Kansas City Southern Railway is the only party who has responded to the motion. That defendant takes the position that KCP&L has been added as a party for the purposes of comparison only; that no claim is being made or can be made against KCP&L for damages. If a jury should attribute a percentage of negligence to KCP&L, however, the liability of Kansas City Southern Railway and the other originally-named defendants will be reduced. Thus, the argument continues, KCP&L is a party to this action in name only, and it is not necessary that a claim be filed against KCP&L or the KCP&L be allowed to participate in the case.
The issues presented are: (1) may an additional party, properly joined under K.S.A. § 60-258a(c), be held liable to a plaintiff for damages if the jury should attribute a percentage of the negligence causing plaintiff’s injuries to said additional party; and (2) if the first question is answered in the affirmative, who, if anyone, has the responsibility to file a claim against said additional party (alleging that its negligence contributed to plaintiff’s injuries). We know of no precedent on these issues, either in Kansas or in other states with a provision similar or identical to K.S.A. § 60-258a(c). The parties have cited no authority on the subject.
We reject Kansas City Southern Railway’s argument that KCP&L was made a party to this action for the purposes of comparing and assessing its negligence only. Such a ruling would, in our opinion, run contrary to the spirit and intent of the Comparative Negligence Statute. The statute was designed to bring all parties involved in an incident together in one action, whenever possible, and allocate the plain*667tiff’s damages according to the degree of fault attributed to each defendant [whether that “defendant” was made a party by the plaintiff or by motion of an original defendant under K.S.A. § 60-258a(c)].

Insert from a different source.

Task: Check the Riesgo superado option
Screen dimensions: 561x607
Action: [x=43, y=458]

Plaintiffs in this case did not name KCP&L as a defendant; we can only assume that this is because the plaintiffs do not believe the KCP&L was negligent. Kansas City Southern Railway may reduce its liability by convincing a jury that KÓP&L was negligent and that such negligence was a contributing cause of plaintiffs’ decedent’s death. However, if Kansas City Southern Railway is successful in this endeavor, we know of no reason why plaintiffs may not recover against KCP&L that percentage of their damages which a jury attributes to the negligence of KCP&L. This court has personal jurisdiction over KCP&L; the presence of KCP&L in the lawsuit will not destroy subject matter jurisdiction; and KCP&L enjoys no statutory shield precluding its liability to plaintiffs [as did the employer in Beach v. M & N, 428 F.Supp. 956 (D.Kan.1977)]. Accordingly, we hold that KCP&L may be brought into this lawsuit as an alleged tort feasor and be required to defend itself against a claim that its negligence was a contributing cause of the death of plaintiffs’ decedent.

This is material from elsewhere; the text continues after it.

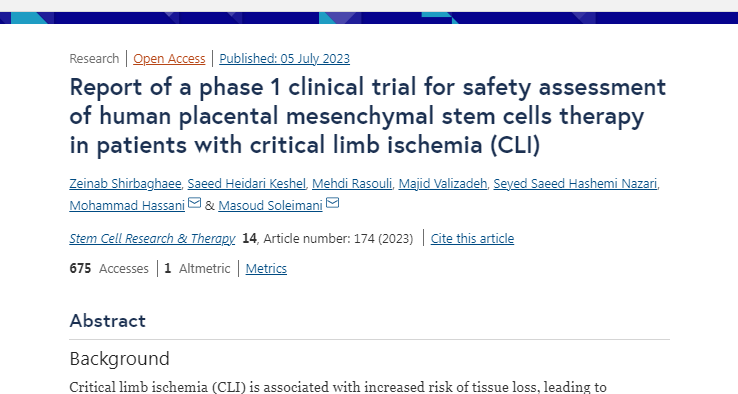Click the Abstract section heading
Viewport: 738px width, 394px height.
coord(108,321)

The remaining question is what procedural steps must be taken and by whom to clarify the status of KCP&L. It is clear that someone must file a claim against KCP&L. Basic principles of fundamental fairness and due process require us to conclude that KCP&L may not be brought into the lawsuit and forced to defend itself until it has at least been served with a claim for relief, containing at least a rudimentary statement of how KCP&L was negligent and how such negligence contributed to the wrongs suffered.
Plaintiffs are not in any position to file a claim against KCP&L, since plaintiffs have not alleged and apparently are unaware of any facts tending to show that KCP&L was negligent. The only party who has alleged the existence of facts tending to show that KCP&L was negligent is the defendant Kansas City Southern Railway. Thus, we believe that it is entirely proper that Kansas City Southern Railway be required to file a “claim” against KCP&L alleging that KCP&L was negligent and that such negligence was a contributing cause of the death of plaintiffs’ decedent, and that KCP&L may be liable to plaintiffs for damages. This “claim” will be made jointly for the benefit of Kansas City Southern Railway and the other defendants, in that it may reduce their liability, and also for the benefit of plaintiffs, in that it may allow plaintiffs to recover damages from KCP&L.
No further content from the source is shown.